Cliff Trail is a 1.5 mi moderate trail that is marked with blue blazes. It closely follows Bunny Trail in some places. Cliff Trail passes by ferns, a pond and large boulders.
Connector Trail is a 1.7 mi easy trail that is marked with white blazes. It connects Wetland Trail and Fall Brook Trail. The trail goes through a ravine and crosses the Wetland Trail bridge.
Wetland Trail is a 0.6 mi easy trail that is marked with blue blazes. It runs along the south bank of Fall Brook and passes through a wetland.
Summit Trail is a 1 mi moderate trail that is marked with red blazes. It climbs a gentle rise on the Friends of Salt Springs State Park property. The summit is relatively flat and is covered with a mix of widely spaced trees.
Overlook Trail is the shortest trail in Salt Springs State Park at just 0.2 mi. It was designed with handicapped accessibility in mind. It connects the falls overlook with a parking lot and Fall Brook Trail.
Friends Trail is a moderate 1.9 mi trail marked with white blazes. It is accessed from either the Hardwood Trail, with which it connects, or from the parking lot on Buckley Road. From Hardwood Trail, it meanders south, crosses Buckley Road, and continues through a meadow, into woodlands, along an old logging trail, and through re-growth forest before connecting to Summit Trail.

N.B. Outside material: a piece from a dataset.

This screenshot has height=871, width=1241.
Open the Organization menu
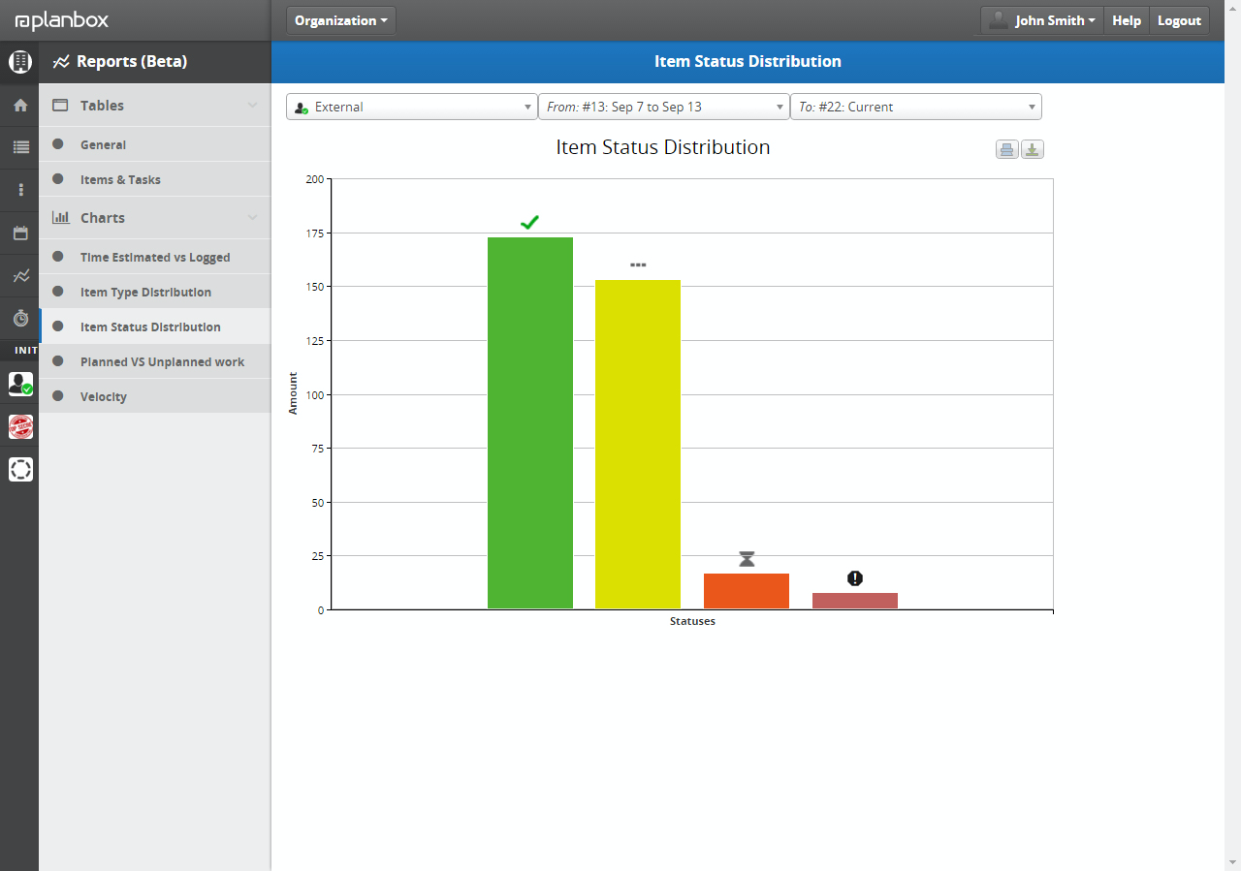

Gorge Trail is a moderate 0.5 mi trail marked with blue blazes. It runs between Buckley Road and Salt Springs Road, along the west rim of the Fall Brook gorge. From Salt Springs Road, after a short, but rigorous ascent, it levels out and meanders a bit between the top of the gorge and an outcropping of shale (which the Wheatons "mined" for their own use).
Border Trail is a moderate to difficult 2.1 mi trail marked with blue blazes. It begins behind the dairy barn, following Silver Creek Trail into the woods. When Silver Creek branches off to the left, the Border Trail continues straight until it reaches the western park border. Then it bears right and continues north, eventually curving right again and returning to Silver Creek Trail.